2009 Supercar Championship event

The 2009 Hamilton 400 was the second race meeting of the 2009 V8 Supercar Championship Series. It was held on the weekend of 17-19 April around the inner city streets of Hamilton, in New Zealand. The 2009 Hamilton 400 was the second running of the event.

==Rule change==
The qualifying procedure was changed with a qualifying session to be held for each of the two races, instead of one session for both races.

==Race 3==
===Qualifying===
Qualifying was held on Saturday 18 April, and was split into two sessions and followed with a top ten shootout. Jamie Whincup was fastest in qualifying for Team Vodafone but Mark Winterbottom secured his ninth pole position by just seven 10,000ths of a second. Steven Johnson and Michael Caruso produced unexpectedly good lap to qualify on the second row, particular for Caruso to be the top Holden on the grid.

===Race===
Jason Bright changed his engine after qualifying and stalled on dummy grid. Fiore and D'Alberto started from the pitlane. Caruso was slow away from the second row as Winterbottom stormed away from Whincup, Johnson, Tander, Holdsworth, Lowndes and Courtney. Whincup dived into the lead at turn 6 to lead the opening lap. D'Alberto crashed on the third lap at turn 7. D'Alberto restarts but the following lap Murphy and Slade, separately, crashed at the same point. Murphy was out with bent steering. A safety car was called for D'Alberto's car prior to the Nash Commodore restarting.

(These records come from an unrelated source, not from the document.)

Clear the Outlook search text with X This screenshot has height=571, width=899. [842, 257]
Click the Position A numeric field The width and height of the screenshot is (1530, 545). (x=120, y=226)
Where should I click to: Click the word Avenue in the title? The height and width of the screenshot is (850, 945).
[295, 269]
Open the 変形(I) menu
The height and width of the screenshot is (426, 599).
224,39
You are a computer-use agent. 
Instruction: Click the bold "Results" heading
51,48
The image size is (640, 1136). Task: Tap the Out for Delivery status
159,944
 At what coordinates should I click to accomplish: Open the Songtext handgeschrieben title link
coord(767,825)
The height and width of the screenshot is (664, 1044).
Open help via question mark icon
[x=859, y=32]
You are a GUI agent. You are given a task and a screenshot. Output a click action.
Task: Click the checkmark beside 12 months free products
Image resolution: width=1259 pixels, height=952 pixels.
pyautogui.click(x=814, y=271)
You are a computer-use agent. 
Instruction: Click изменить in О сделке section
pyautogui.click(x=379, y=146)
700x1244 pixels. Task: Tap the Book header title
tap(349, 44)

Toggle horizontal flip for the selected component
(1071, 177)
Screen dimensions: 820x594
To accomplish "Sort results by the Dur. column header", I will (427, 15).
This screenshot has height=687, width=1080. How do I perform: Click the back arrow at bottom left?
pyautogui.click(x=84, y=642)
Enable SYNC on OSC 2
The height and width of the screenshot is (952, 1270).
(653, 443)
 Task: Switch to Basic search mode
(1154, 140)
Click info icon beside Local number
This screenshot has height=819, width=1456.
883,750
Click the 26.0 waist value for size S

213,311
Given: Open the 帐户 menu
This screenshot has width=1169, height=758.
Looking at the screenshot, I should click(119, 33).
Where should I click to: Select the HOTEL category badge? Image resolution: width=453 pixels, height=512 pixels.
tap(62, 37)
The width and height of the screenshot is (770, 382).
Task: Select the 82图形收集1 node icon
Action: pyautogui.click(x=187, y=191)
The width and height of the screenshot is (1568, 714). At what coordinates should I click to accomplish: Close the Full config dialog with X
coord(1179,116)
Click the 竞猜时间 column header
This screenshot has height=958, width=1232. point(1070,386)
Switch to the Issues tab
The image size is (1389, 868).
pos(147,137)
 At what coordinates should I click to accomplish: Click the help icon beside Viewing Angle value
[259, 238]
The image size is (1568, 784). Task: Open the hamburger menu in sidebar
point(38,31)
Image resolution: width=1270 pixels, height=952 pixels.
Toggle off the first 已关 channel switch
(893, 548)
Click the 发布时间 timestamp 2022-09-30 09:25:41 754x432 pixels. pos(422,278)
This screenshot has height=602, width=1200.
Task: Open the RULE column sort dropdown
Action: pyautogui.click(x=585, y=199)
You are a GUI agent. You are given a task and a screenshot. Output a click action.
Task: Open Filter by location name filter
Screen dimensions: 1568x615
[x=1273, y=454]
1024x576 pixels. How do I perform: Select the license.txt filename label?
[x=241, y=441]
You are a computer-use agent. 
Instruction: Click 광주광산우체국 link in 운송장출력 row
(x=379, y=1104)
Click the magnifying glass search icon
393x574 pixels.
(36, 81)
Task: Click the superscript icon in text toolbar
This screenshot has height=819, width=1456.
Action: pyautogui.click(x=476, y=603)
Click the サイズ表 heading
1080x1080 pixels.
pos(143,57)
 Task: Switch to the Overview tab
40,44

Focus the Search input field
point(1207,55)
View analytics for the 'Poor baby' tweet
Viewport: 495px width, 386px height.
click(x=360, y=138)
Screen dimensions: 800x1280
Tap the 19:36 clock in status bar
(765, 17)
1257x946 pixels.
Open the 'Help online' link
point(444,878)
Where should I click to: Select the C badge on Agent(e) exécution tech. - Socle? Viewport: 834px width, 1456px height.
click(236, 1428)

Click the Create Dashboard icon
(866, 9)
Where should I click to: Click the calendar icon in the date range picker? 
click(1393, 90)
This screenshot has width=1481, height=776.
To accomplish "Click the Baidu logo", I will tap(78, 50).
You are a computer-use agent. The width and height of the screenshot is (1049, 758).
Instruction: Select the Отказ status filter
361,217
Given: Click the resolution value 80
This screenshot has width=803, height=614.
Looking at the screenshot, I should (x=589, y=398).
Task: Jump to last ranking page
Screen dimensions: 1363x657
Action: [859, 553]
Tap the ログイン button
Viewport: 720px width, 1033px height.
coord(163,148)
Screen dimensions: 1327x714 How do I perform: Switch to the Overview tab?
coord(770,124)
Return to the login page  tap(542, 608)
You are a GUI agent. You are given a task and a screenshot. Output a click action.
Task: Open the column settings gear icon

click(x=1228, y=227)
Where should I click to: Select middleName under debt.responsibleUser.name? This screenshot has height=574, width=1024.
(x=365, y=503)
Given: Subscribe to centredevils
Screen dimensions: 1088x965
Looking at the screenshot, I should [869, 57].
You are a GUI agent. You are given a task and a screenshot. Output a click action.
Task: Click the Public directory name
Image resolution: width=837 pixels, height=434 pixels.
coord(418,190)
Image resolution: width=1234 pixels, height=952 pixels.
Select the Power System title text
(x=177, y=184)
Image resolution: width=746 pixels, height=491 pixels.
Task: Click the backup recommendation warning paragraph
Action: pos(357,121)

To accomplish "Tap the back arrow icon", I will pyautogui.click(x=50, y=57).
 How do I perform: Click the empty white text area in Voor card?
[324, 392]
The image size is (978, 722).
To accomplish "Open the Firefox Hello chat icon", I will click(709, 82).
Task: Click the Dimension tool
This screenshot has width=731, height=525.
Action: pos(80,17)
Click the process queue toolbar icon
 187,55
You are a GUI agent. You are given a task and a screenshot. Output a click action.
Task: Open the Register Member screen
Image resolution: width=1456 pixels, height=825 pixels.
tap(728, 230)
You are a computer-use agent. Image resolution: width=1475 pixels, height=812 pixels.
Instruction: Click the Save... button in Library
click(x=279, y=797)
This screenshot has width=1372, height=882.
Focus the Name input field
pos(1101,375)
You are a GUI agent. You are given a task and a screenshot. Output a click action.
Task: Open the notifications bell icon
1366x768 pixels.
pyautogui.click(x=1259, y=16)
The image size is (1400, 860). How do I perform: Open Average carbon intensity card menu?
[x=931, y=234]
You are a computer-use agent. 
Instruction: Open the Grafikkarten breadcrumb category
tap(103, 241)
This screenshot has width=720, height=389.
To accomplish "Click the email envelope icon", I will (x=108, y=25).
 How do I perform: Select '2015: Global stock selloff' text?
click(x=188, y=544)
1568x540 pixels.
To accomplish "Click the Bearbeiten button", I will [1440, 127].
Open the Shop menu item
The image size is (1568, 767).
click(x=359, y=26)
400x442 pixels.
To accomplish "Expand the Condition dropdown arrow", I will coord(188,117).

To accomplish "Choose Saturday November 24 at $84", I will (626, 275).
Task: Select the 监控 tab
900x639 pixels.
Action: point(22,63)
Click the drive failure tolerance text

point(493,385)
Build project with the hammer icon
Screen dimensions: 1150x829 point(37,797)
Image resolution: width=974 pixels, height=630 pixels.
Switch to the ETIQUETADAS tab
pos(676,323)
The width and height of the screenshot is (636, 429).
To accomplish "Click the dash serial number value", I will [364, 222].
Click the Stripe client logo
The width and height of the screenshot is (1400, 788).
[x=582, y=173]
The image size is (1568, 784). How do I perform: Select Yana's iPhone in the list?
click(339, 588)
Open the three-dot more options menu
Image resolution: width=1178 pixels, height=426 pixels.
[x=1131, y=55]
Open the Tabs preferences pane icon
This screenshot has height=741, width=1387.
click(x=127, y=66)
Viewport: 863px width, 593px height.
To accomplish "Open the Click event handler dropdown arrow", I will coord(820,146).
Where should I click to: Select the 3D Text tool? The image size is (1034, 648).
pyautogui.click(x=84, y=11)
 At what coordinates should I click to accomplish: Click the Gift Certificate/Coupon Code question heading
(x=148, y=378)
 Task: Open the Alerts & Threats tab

Perkins spun at the restart trying to avoid Dumbrell. Dumbrell had a spin a lap later, tangling with Van Gisbergen. Pitstops began around lap 20, beginning with Jason Bright. Craig Lowndes was an early stopper. James Courtney and Fabian Coulthard were big climbers through the field before Courtney stopped early on lap 24. Tander stalled in his pitstop and was passed by four cars as he exited.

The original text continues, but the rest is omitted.